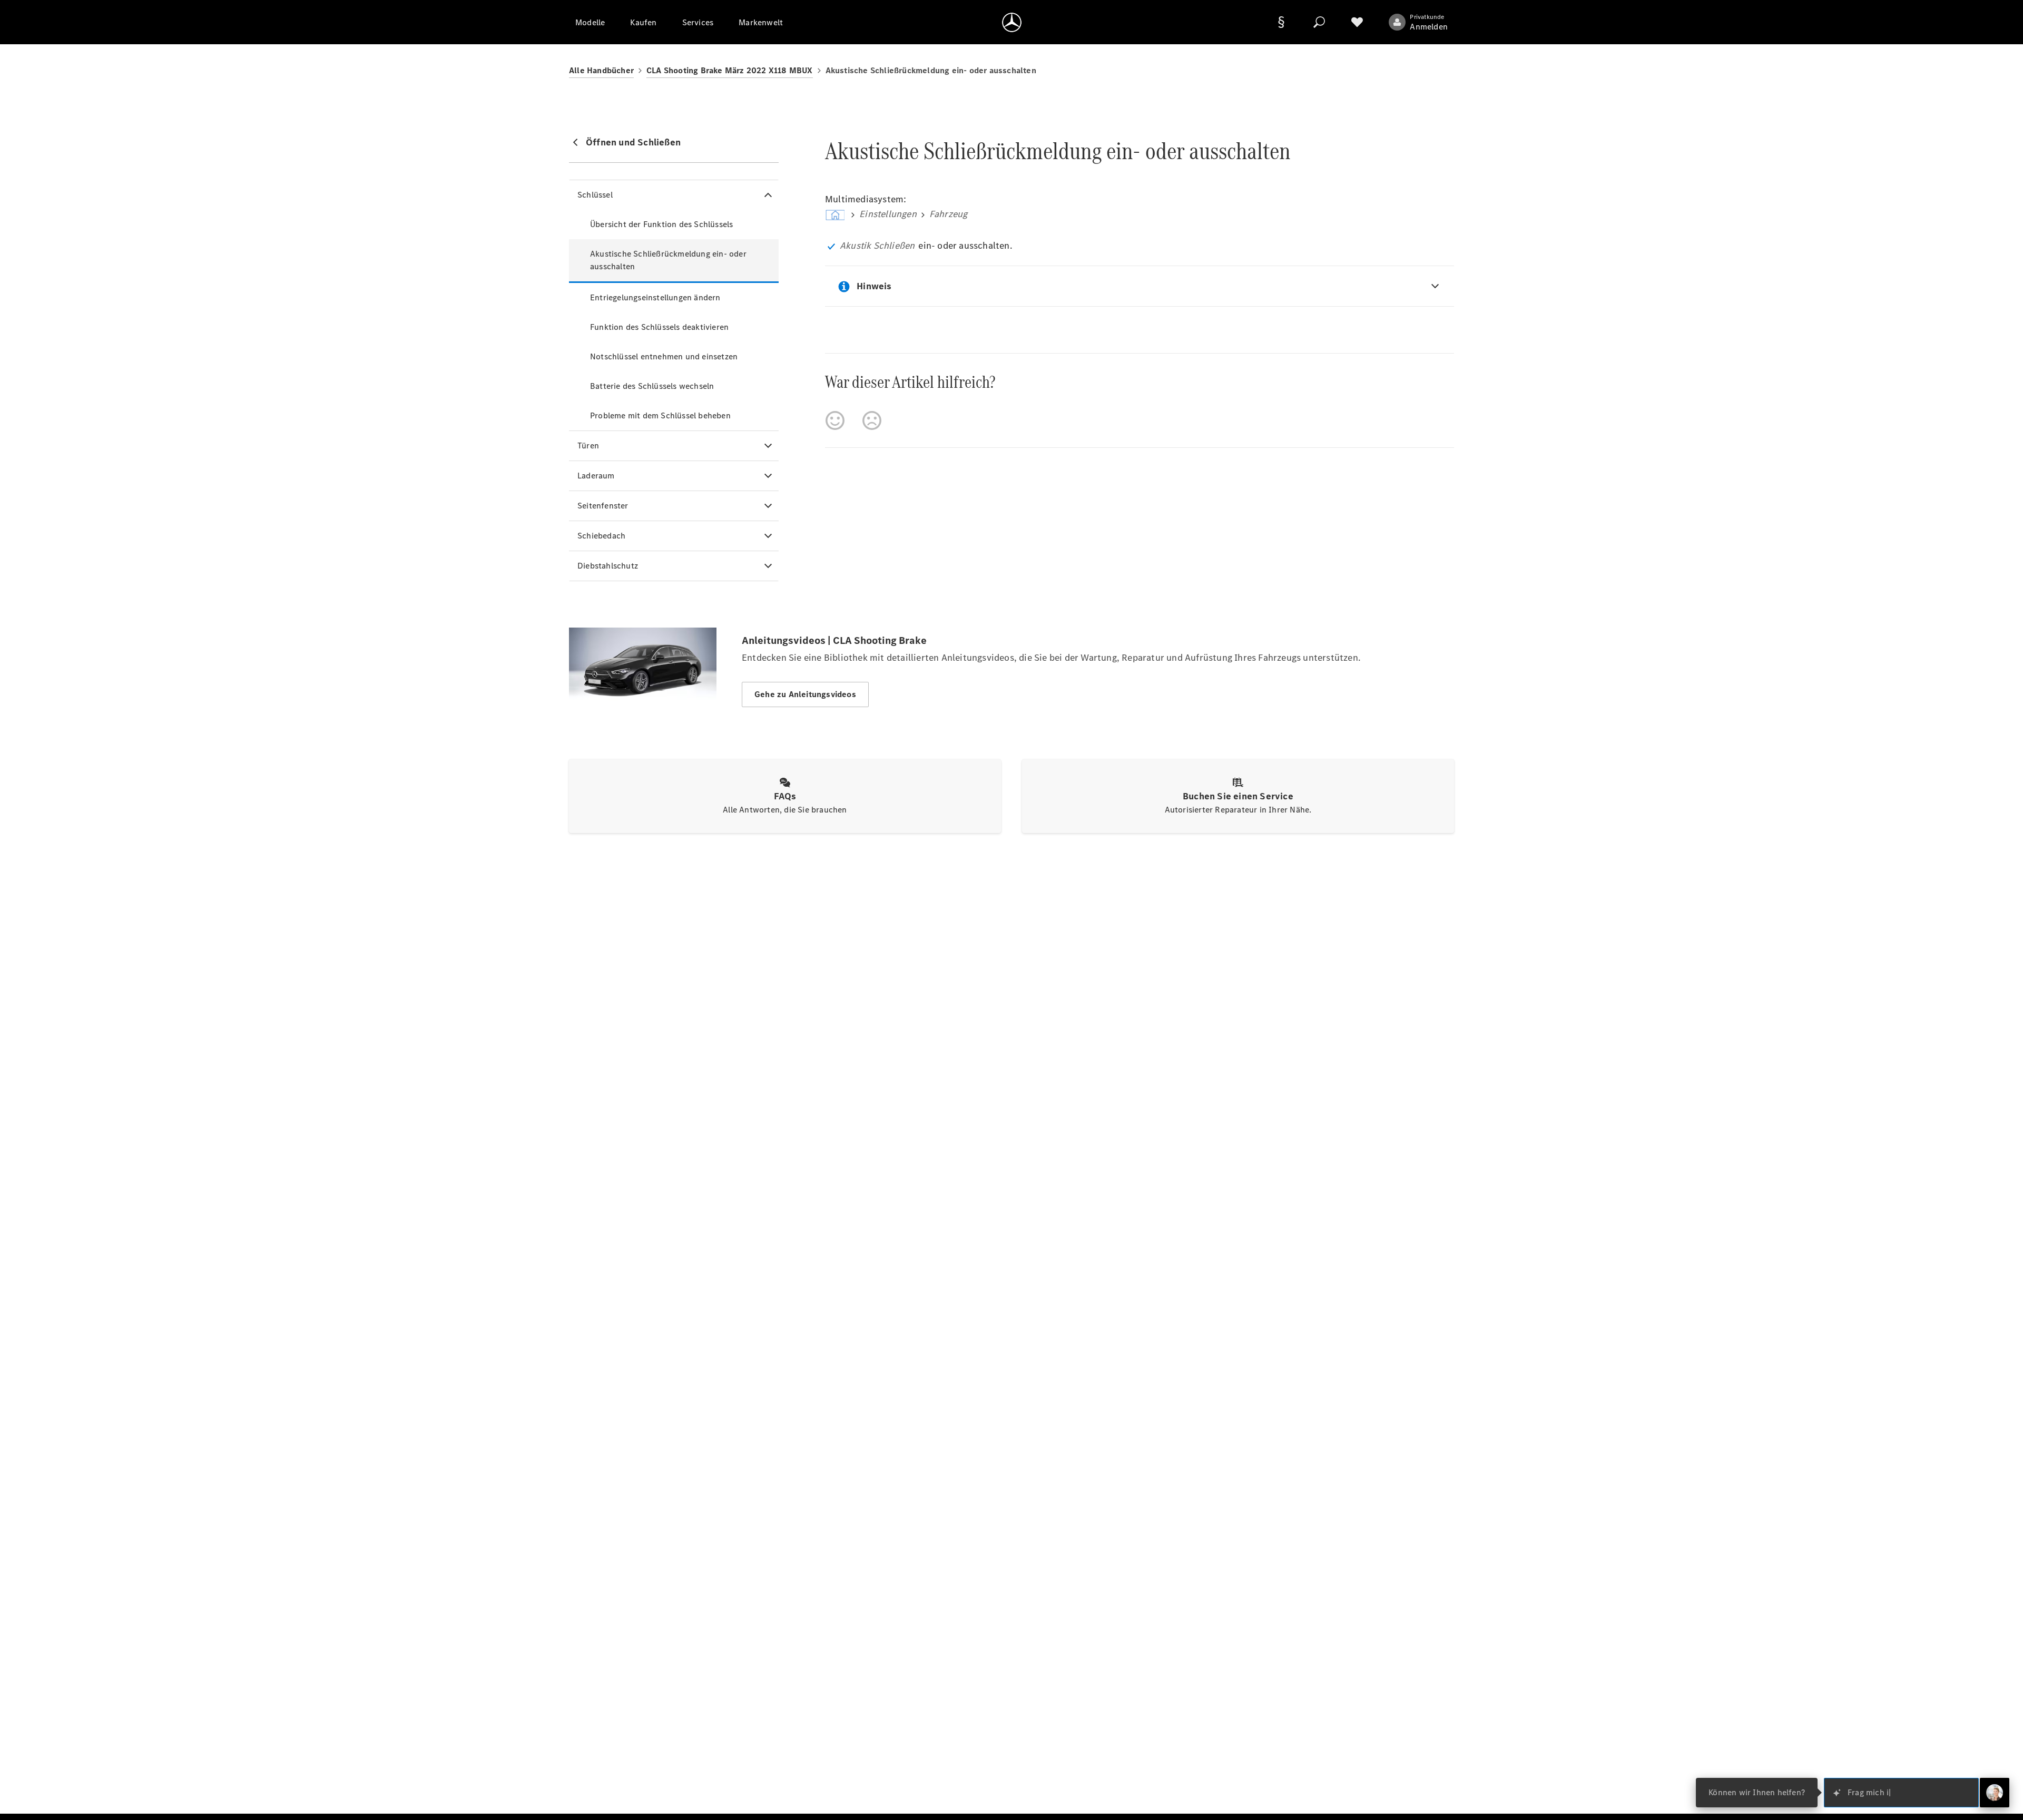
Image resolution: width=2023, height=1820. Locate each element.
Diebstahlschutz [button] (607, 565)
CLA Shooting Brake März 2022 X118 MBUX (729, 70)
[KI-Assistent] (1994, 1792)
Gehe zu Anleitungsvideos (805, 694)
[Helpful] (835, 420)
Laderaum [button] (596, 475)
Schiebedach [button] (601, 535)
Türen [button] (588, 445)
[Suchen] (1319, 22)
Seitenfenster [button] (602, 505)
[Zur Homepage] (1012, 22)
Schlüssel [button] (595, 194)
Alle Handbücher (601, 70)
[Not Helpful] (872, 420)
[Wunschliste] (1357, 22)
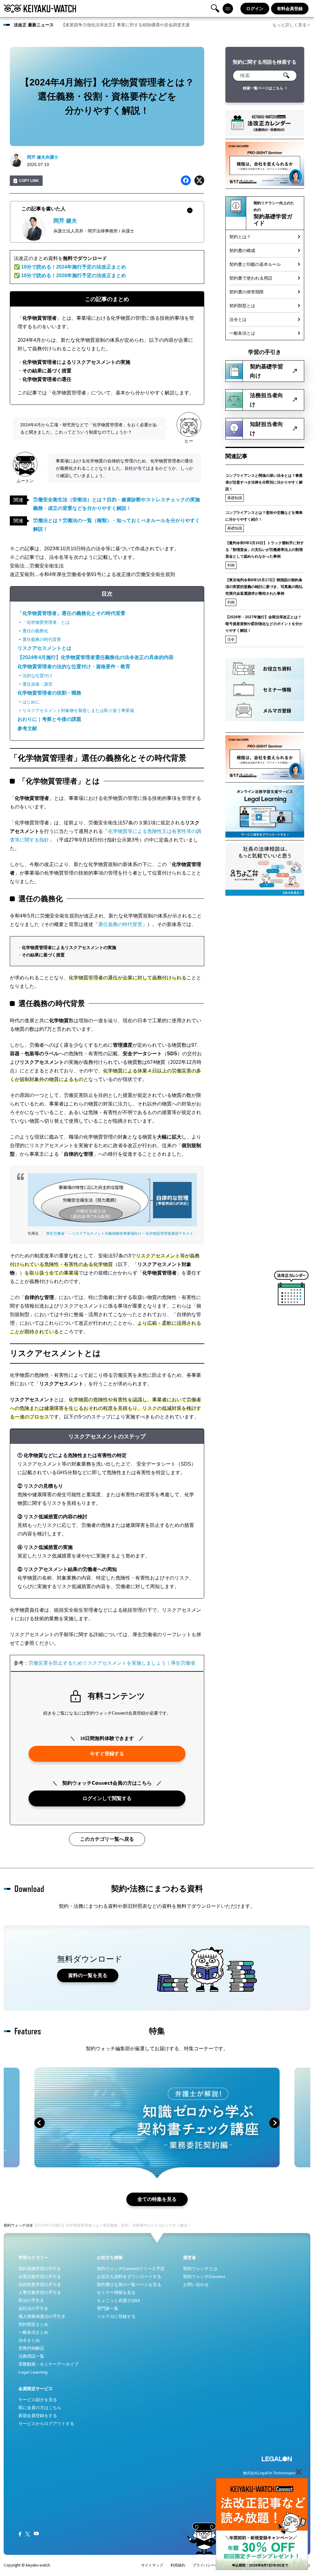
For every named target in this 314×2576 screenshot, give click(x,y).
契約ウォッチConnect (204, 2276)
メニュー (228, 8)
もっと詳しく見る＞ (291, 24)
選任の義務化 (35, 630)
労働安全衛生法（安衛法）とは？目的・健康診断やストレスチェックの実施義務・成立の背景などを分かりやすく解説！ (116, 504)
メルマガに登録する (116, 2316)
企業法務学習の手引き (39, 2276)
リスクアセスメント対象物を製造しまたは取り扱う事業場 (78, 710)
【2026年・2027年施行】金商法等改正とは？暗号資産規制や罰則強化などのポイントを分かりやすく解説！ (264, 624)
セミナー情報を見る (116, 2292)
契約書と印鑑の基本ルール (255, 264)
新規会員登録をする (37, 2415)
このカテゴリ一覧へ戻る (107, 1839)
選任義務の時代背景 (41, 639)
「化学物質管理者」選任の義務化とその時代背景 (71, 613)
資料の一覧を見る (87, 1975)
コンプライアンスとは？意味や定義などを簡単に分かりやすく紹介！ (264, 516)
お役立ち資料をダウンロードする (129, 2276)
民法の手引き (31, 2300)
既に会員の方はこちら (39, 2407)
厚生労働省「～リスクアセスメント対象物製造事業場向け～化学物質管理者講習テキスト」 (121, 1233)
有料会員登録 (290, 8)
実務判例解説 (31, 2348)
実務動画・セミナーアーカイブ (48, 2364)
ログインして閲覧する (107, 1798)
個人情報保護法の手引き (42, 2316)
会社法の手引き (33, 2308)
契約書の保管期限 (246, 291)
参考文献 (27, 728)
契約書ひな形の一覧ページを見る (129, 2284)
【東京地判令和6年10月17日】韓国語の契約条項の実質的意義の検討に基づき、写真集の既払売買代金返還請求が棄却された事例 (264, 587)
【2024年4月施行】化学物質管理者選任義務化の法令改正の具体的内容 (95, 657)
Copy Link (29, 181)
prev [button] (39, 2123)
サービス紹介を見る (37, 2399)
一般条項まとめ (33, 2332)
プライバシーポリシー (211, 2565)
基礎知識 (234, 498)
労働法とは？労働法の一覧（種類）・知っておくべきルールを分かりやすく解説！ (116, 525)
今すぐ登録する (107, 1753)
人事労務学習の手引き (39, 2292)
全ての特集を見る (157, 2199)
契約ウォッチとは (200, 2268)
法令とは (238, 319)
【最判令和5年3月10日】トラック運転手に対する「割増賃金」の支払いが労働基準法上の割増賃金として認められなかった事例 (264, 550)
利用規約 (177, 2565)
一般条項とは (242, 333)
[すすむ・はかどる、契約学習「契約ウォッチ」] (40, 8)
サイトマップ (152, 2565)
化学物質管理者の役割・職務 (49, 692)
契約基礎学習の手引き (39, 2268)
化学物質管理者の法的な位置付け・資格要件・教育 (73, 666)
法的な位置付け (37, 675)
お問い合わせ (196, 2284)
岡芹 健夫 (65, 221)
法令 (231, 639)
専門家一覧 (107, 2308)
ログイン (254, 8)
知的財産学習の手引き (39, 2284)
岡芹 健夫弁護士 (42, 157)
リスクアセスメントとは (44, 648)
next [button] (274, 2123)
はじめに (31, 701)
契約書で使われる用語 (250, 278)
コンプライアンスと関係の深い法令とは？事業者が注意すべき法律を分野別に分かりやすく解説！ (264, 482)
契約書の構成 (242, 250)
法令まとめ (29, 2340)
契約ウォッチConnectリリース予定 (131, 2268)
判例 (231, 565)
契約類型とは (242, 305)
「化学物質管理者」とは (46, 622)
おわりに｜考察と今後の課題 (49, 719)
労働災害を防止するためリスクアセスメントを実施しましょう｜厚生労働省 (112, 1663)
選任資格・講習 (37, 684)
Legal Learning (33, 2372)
——————————
Task to carry out » Every line above should be duplicated exactly; the pictures are to be left out.

Solution for this problem »
Image resolution: width=2023, height=1820. Locate each element.
Diebstahlschutz [button] (607, 565)
CLA Shooting Brake März 2022 X118 MBUX (729, 70)
[KI-Assistent] (1994, 1792)
Gehe zu Anleitungsvideos (805, 694)
[Helpful] (835, 420)
Laderaum [button] (596, 475)
Schiebedach [button] (601, 535)
Türen [button] (588, 445)
[Suchen] (1319, 22)
Seitenfenster [button] (602, 505)
[Zur Homepage] (1012, 22)
Schlüssel [button] (595, 194)
Alle Handbücher (601, 70)
[Not Helpful] (872, 420)
[Wunschliste] (1357, 22)
For every named target in this 314×2576 screenshot, give click(x,y).
契約ウォッチConnect (204, 2276)
メニュー (228, 8)
もっと詳しく見る＞ (291, 24)
選任の義務化 (35, 630)
労働安全衛生法（安衛法）とは？目的・健康診断やストレスチェックの実施義務・成立の背景などを分かりやすく解説！ (116, 504)
メルマガに登録する (116, 2316)
企業法務学習の手引き (39, 2276)
リスクアセスメント対象物を製造しまたは取り扱う事業場 (78, 710)
【2026年・2027年施行】金商法等改正とは？暗号資産規制や罰則強化などのポイントを分かりやすく解説！ (264, 624)
セミナー情報を見る (116, 2292)
契約書と印鑑の基本ルール (255, 264)
新規会員登録をする (37, 2415)
このカテゴリ一覧へ戻る (107, 1839)
選任義務の時代背景 (41, 639)
「化学物質管理者」選任の義務化とその時代背景 (71, 613)
資料の一覧を見る (87, 1975)
コンプライアンスとは？意味や定義などを簡単に分かりやすく紹介！ (264, 516)
お役立ち資料をダウンロードする (129, 2276)
民法の手引き (31, 2300)
既に会員の方はこちら (39, 2407)
厚生労働省「～リスクアセスメント対象物製造事業場向け～化学物質管理者講習テキスト」 (121, 1233)
有料会員登録 (290, 8)
実務判例解説 (31, 2348)
実務動画・セミナーアーカイブ (48, 2364)
ログインして閲覧する (107, 1798)
個人情報保護法の手引き (42, 2316)
会社法の手引き (33, 2308)
契約書の保管期限 (246, 291)
参考文献 (27, 728)
契約書ひな形の一覧ページを見る (129, 2284)
【東京地判令和6年10月17日】韓国語の契約条項の実質的意義の検討に基づき、写真集の既払売買代金返還請求が棄却された事例 (264, 587)
【2024年4月施行】化学物質管理者選任義務化の法令改正の具体的内容 (95, 657)
Copy Link (29, 181)
prev [button] (39, 2123)
サービス紹介を見る (37, 2399)
一般条項まとめ (33, 2332)
プライバシーポリシー (211, 2565)
基礎知識 (234, 498)
労働法とは？労働法の一覧（種類）・知っておくべきルールを分かりやすく解説！ (116, 525)
今すぐ登録する (107, 1753)
人事労務学習の手引き (39, 2292)
全ての特集を見る (157, 2199)
契約ウォッチとは (200, 2268)
法令とは (238, 319)
【最判令和5年3月10日】トラック運転手に対する「割増賃金」の支払いが労働基準法上の割増賃金として認められなかった事例 (264, 550)
利用規約 (177, 2565)
一般条項とは (242, 333)
[すすむ・はかどる、契約学習「契約ウォッチ」] (40, 8)
サイトマップ (152, 2565)
化学物質管理者の役割・職務 (49, 692)
契約基礎学習の手引き (39, 2268)
化学物質管理者の法的な位置付け・資格要件・教育 (73, 666)
法的な位置付け (37, 675)
お問い合わせ (196, 2284)
岡芹 健夫 (65, 221)
法令 (231, 639)
専門家一覧 (107, 2308)
ログイン (254, 8)
知的財産学習の手引き (39, 2284)
岡芹 健夫弁護士 (42, 157)
リスクアセスメントとは (44, 648)
next [button] (274, 2123)
はじめに (31, 701)
契約書で使われる用語 (250, 278)
コンプライアンスと関係の深い法令とは？事業者が注意すべき法律を分野別に分かりやすく解説！ (264, 482)
契約書の構成 (242, 250)
法令まとめ (29, 2340)
契約ウォッチConnectリリース予定 (131, 2268)
判例 (231, 565)
契約類型とは (242, 305)
「化学物質管理者」とは (46, 622)
おわりに｜考察と今後の課題 (49, 719)
労働災害を防止するためリスクアセスメントを実施しましょう｜厚生労働省 (112, 1663)
選任資格・講習 (37, 684)
Legal Learning (33, 2372)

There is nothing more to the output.